=== The data ===
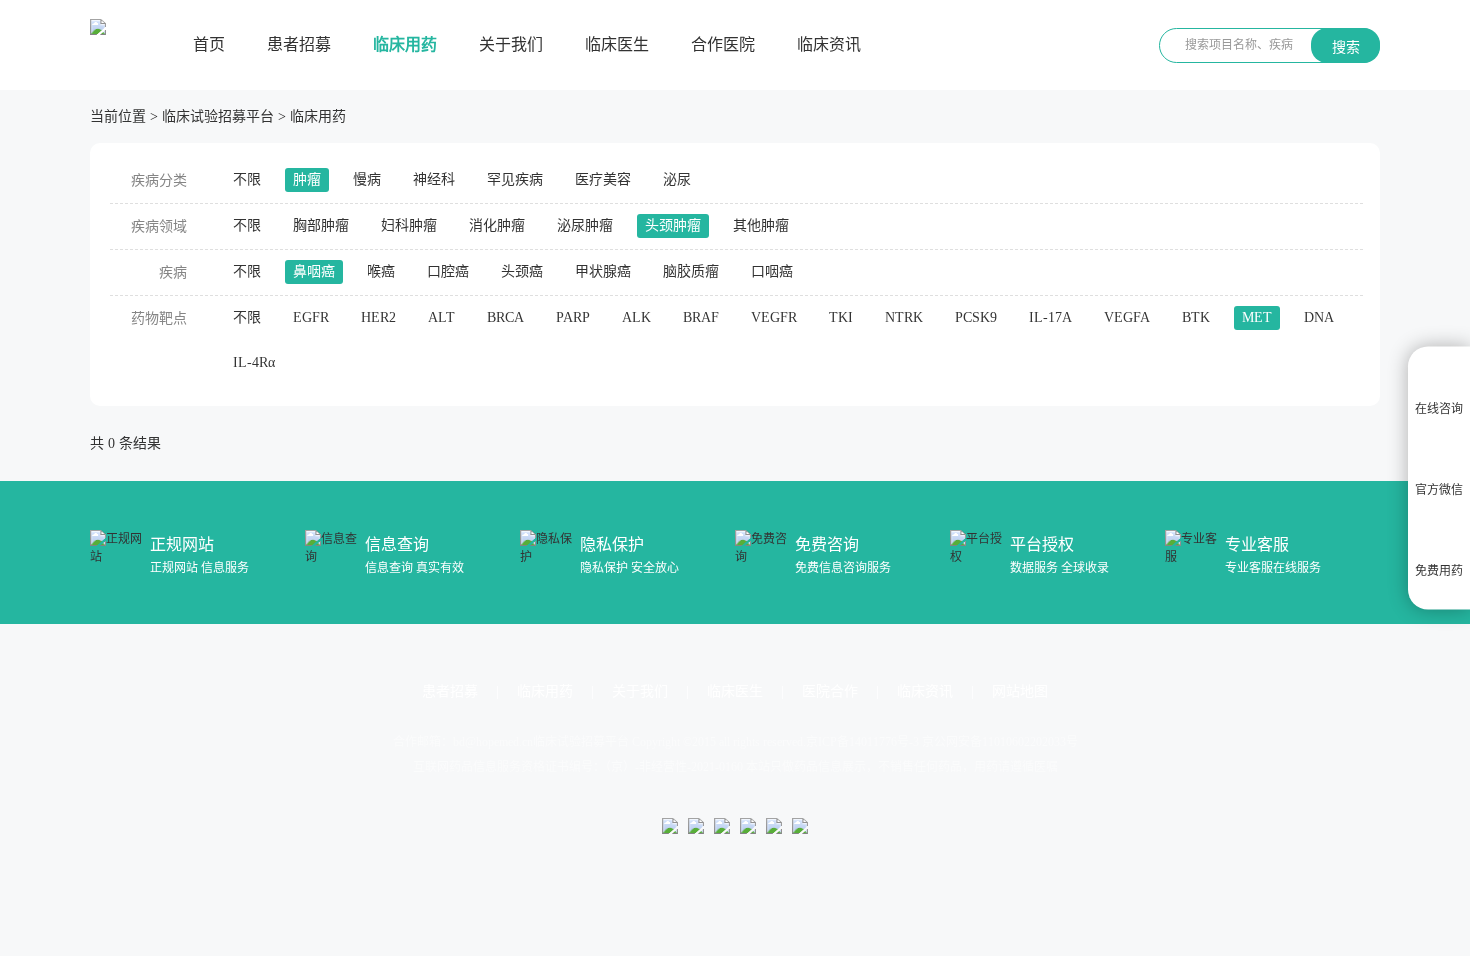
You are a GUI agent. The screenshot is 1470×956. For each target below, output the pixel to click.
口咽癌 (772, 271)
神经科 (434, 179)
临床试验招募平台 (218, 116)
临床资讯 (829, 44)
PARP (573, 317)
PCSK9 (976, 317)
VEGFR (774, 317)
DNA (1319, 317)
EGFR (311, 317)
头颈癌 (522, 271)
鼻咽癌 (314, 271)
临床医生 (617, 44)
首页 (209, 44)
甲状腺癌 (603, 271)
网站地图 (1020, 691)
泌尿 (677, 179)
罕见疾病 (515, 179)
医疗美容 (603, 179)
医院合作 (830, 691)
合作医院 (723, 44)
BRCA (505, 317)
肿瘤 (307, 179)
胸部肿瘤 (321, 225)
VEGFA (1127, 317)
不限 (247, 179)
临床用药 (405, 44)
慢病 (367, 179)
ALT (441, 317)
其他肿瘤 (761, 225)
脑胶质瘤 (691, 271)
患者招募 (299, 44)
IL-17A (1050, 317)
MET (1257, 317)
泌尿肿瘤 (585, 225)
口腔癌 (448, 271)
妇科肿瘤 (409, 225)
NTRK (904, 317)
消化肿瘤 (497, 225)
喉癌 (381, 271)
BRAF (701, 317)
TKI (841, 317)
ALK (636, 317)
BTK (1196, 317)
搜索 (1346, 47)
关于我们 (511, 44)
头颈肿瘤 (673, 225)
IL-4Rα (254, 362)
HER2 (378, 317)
===
=== The data ===
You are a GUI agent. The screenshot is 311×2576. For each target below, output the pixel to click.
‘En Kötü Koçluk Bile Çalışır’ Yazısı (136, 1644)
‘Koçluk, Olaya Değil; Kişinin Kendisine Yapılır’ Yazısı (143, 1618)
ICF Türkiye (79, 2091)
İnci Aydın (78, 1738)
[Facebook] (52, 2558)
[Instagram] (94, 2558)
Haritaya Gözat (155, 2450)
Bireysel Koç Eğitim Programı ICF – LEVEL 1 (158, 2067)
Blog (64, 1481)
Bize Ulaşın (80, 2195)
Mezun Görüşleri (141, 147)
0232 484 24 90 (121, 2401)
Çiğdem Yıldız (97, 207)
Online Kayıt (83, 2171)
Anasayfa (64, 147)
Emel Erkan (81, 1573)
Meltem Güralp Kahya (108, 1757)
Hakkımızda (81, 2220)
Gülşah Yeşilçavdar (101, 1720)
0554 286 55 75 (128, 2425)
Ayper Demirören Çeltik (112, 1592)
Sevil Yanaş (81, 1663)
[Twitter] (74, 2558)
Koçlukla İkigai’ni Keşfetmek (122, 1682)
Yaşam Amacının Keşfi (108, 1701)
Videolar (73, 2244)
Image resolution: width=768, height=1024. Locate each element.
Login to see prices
===
=== The data ===
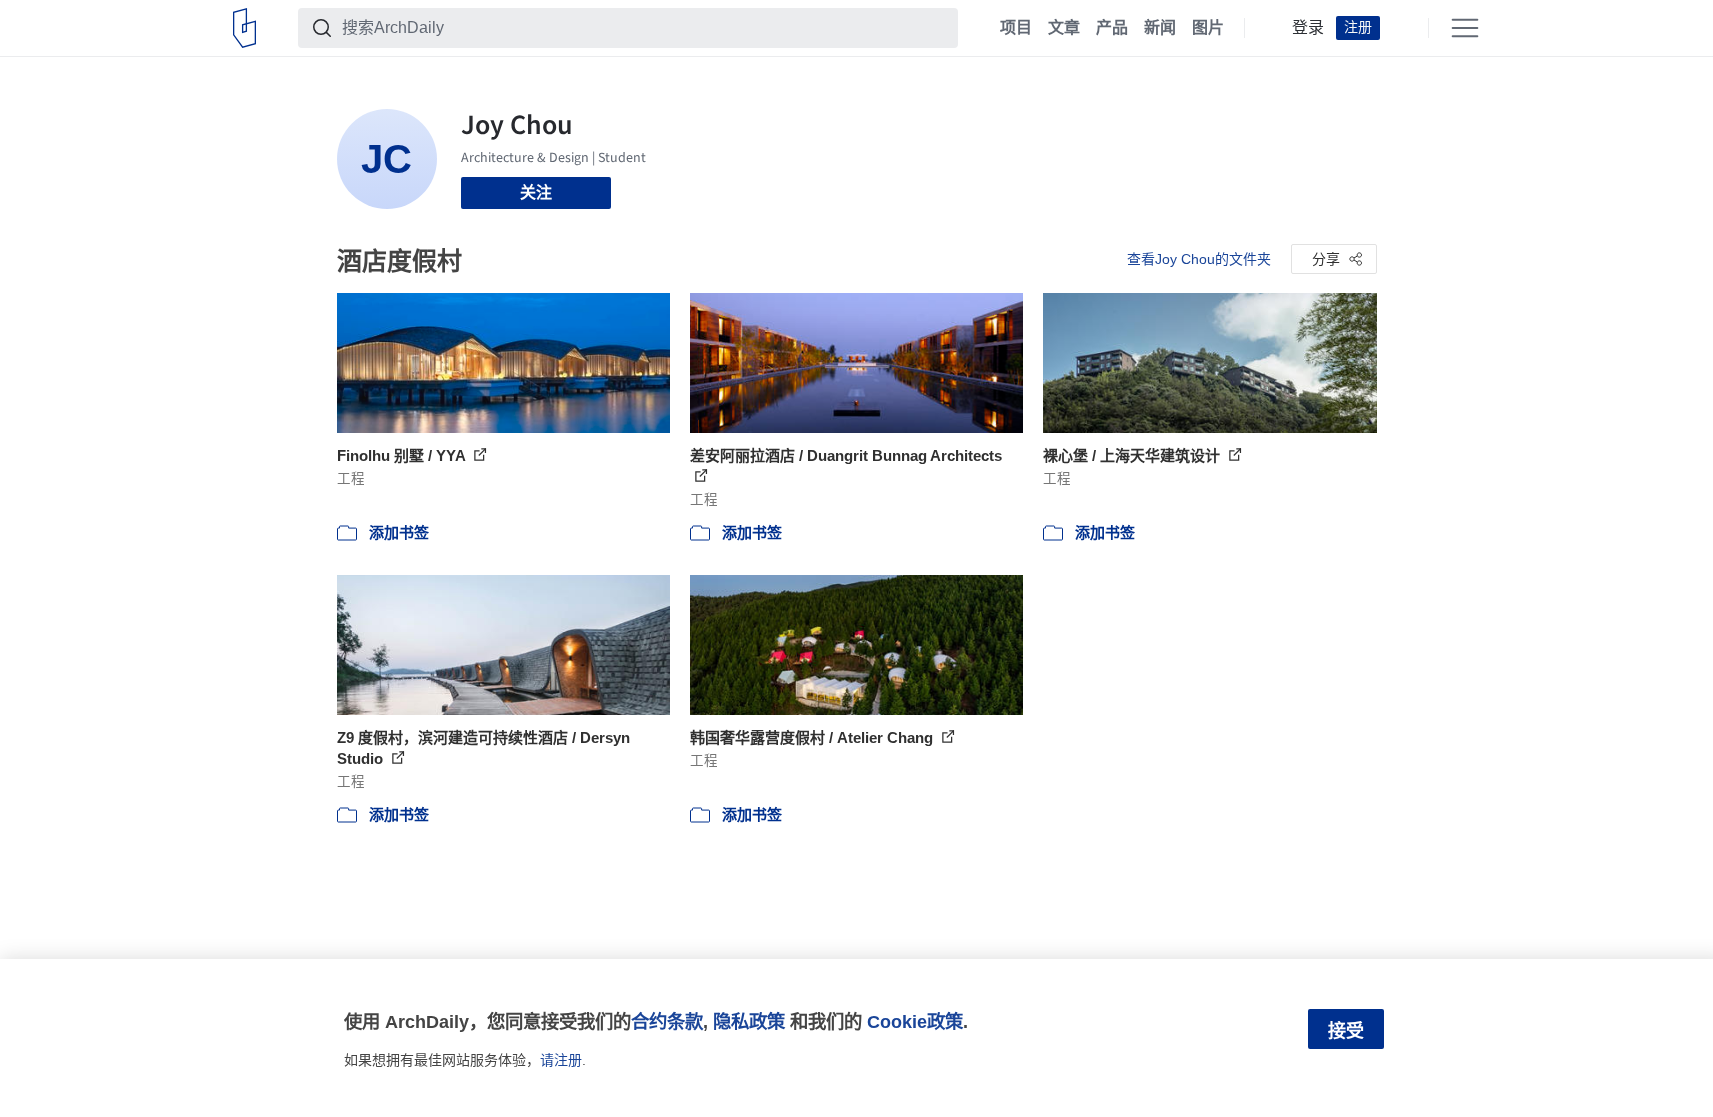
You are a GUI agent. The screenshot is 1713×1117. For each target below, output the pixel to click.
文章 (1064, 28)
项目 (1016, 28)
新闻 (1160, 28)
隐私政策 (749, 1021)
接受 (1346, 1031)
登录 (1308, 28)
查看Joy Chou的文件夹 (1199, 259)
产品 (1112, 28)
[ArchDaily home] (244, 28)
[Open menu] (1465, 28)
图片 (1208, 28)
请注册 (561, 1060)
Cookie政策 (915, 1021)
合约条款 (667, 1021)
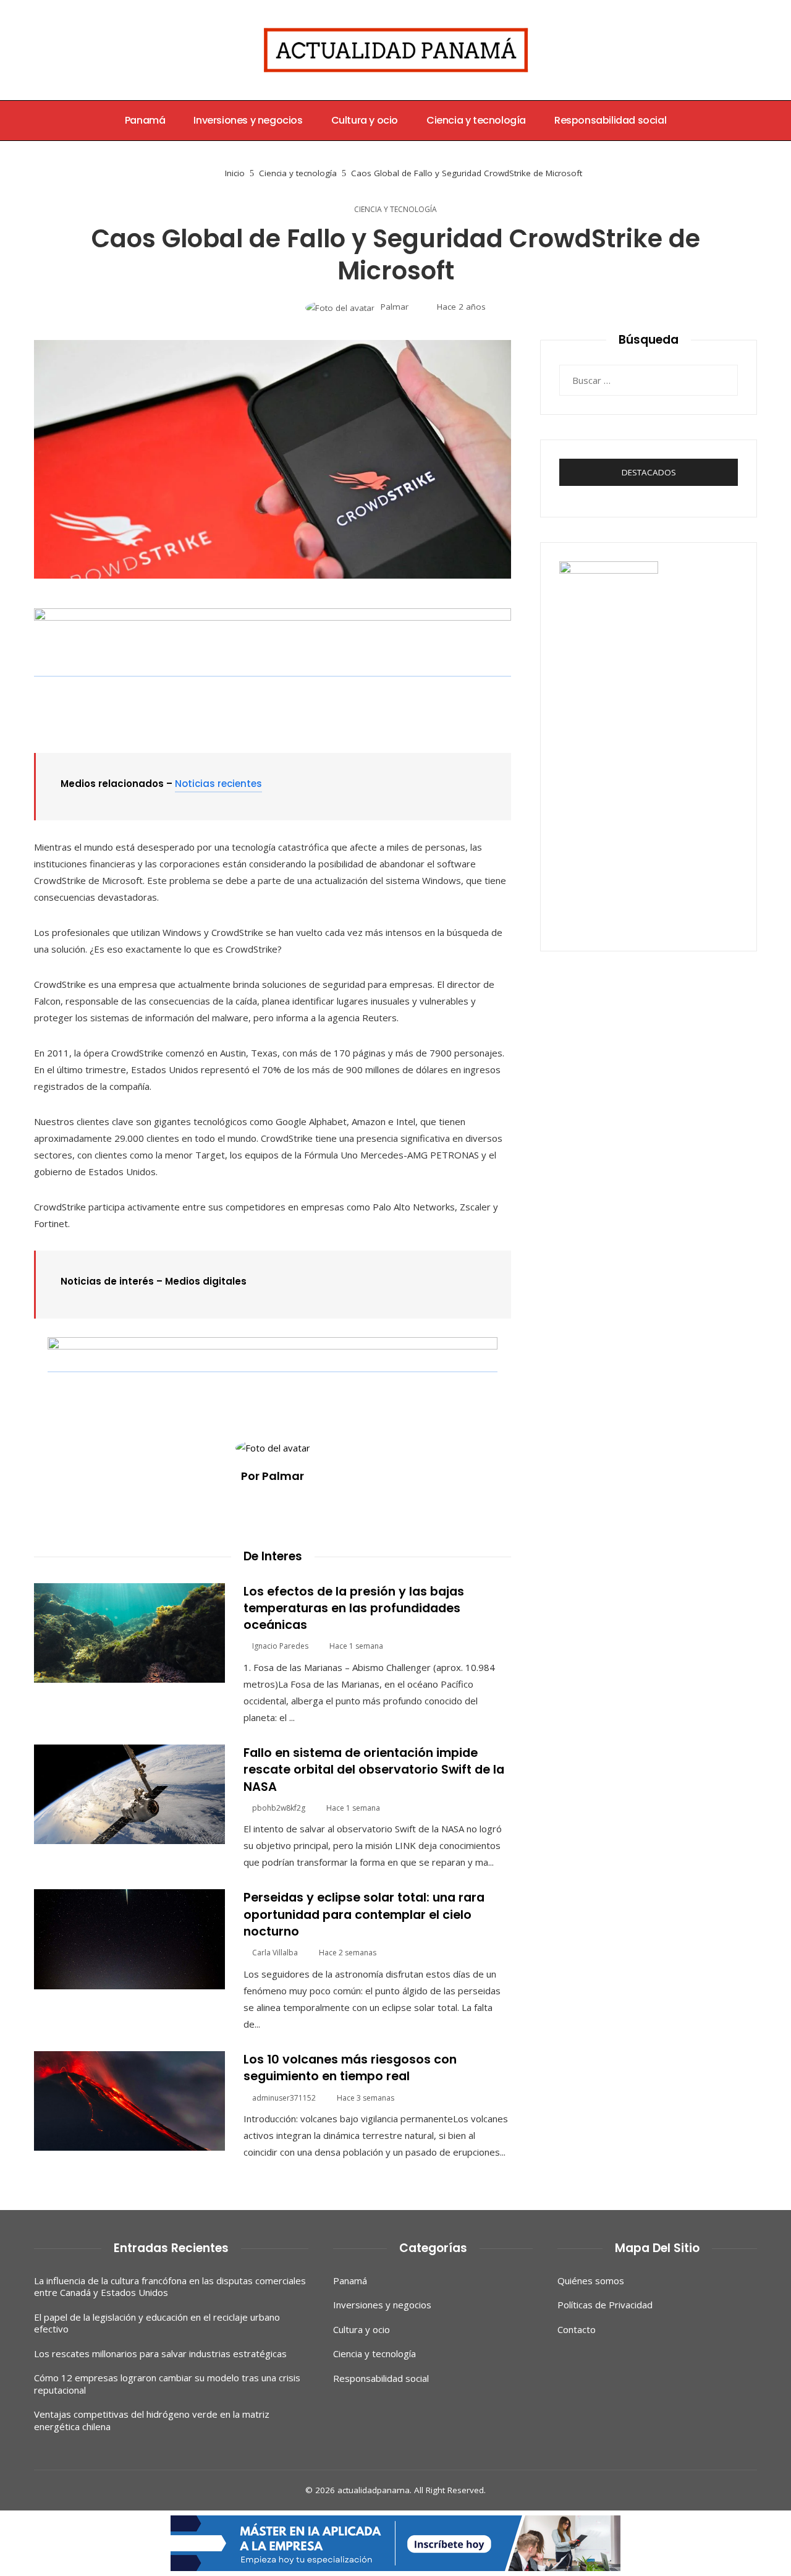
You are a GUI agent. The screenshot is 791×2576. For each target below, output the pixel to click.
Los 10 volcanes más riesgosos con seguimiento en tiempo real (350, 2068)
===
**Aim of the task:** Say, as a single number, how many lines of the records hold the word "click".

**Task result:** 4